Через полтора года поступило известие о награждении Э. Клааса за мужество. Сначала решили, что его с кем-то перепутали. Но через шесть месяцев Эдик явился сам, и на торжественном алкогольном приеме в его честь в немногих скромных выражениях подтвердил сказанное в официальном сообщении, пустив по рукам высокую государственную награду. Сержант Клаас был награжден за мужество, проявленное при прорыве отряда из окружения. Не понаслышке знавшие, что такое "военный синдром" предсказывали, что он вернется совсем чокнутым, станет лезть в драку по поводу и без повода, бухать, забивать косяки, орать во сне, смотреть на людей безумными глазами. Прогнозы не оправдались. Эдик был уравновешен и приветлив, у него появился "философский взгляд" на жизнь с ее неудачами и неприятностями. Ничто, казалось, не могло его серьезно огорчить. Лишь иногда он с едва заметной тревогой поглядывал на кусты и подворотни. Как стало возможным подобное преображение, не знал никто, кроме самого Клааса. Никто не мог заглянуть ему в душу и увидеть, какая огромная работа там происходила, и как давно она началась. Все, через что ему пришлось пройти в Чечне, сам Эдик воспринимал как лабораторные занятия, предназначенные для практического закрепления знаний полученных в теории. Его гипотеза, которую он вырабатывал годами, начиная со старших классов, блестяще подтвердилась там, в Чечне. Во время "зачисток" и пьянок, боев и допросов, марш-бросков и отступлений предмет, изучению которого Эдик отдавал все свои умственные способности, предстал пред ним в чудовищной простоте и с неумолимой внутренней логикой. Предметом этим была жизнь.

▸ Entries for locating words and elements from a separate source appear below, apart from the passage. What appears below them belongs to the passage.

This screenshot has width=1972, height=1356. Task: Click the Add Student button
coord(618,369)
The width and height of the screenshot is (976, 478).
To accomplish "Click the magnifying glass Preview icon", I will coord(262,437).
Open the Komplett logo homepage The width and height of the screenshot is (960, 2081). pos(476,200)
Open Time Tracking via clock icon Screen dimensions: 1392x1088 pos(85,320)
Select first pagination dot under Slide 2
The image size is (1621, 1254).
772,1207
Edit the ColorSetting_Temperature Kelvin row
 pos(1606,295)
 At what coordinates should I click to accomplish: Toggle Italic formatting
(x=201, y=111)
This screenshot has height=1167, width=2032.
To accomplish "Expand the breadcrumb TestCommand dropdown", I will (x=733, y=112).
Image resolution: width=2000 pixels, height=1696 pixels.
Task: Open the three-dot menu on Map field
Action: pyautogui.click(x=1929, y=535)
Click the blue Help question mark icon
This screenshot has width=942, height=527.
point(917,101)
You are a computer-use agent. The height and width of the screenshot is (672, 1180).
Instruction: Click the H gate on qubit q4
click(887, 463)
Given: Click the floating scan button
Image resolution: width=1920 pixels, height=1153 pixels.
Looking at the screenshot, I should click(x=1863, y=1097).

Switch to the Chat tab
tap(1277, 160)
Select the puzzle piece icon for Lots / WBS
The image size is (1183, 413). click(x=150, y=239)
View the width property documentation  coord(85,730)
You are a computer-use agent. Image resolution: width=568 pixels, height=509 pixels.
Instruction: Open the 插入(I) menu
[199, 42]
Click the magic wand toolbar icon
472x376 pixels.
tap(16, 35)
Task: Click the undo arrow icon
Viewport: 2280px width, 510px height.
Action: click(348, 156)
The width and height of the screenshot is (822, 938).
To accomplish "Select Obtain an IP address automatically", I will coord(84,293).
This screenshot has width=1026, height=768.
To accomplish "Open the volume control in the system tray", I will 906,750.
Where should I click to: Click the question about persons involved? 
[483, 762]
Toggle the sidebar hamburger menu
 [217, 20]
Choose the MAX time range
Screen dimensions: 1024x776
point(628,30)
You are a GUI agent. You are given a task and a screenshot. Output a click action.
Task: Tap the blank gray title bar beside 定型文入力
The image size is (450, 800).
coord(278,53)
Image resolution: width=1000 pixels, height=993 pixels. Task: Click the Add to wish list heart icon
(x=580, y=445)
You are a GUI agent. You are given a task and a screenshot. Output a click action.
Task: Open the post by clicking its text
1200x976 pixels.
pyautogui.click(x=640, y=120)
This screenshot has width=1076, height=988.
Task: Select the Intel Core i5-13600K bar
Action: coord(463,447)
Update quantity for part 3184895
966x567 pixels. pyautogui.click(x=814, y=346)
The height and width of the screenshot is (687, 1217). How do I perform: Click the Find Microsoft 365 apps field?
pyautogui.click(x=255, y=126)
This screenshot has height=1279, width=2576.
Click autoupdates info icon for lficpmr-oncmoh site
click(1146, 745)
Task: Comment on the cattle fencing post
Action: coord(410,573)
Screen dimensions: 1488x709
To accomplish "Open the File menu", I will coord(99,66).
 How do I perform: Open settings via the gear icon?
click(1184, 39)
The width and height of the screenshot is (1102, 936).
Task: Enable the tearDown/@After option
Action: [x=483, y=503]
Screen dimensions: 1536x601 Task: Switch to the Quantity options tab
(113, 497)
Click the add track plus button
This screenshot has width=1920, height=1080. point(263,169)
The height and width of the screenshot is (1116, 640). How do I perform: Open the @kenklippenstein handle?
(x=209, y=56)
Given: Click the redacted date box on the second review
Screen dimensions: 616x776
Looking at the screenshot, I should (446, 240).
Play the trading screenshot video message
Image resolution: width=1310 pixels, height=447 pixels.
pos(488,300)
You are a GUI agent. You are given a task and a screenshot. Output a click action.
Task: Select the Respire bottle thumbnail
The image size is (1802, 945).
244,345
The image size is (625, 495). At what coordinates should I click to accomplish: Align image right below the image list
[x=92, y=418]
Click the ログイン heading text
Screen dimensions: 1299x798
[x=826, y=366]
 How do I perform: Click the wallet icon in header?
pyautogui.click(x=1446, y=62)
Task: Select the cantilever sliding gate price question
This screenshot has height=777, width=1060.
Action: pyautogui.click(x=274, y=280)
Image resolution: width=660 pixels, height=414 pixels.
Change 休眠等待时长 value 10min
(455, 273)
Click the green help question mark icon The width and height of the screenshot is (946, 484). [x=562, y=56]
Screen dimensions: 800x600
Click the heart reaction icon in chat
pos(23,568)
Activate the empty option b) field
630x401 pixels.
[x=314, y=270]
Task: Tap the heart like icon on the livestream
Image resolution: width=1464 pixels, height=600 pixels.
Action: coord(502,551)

Клаас медленно сел, словно преодолевая сопротивление, нащупал рукой магнитофон и, немного помедлив, включил. Раздалось шипение, разбавляемое отдаленным лаем собаки. Издалека донесся звук проезжающей машины. И наконец голос:
- Зачем ты вернулся? Когда ты мне нужен был больше всего, ты ушел.... Я просил тебя не оставлять меня, умолял, ползал на коленях, но ты все равно ушел..... И даже после того я ждал тебя, стучал во все двери, ожидая что одну из них откроешь ты.... Но тебя нигде не было.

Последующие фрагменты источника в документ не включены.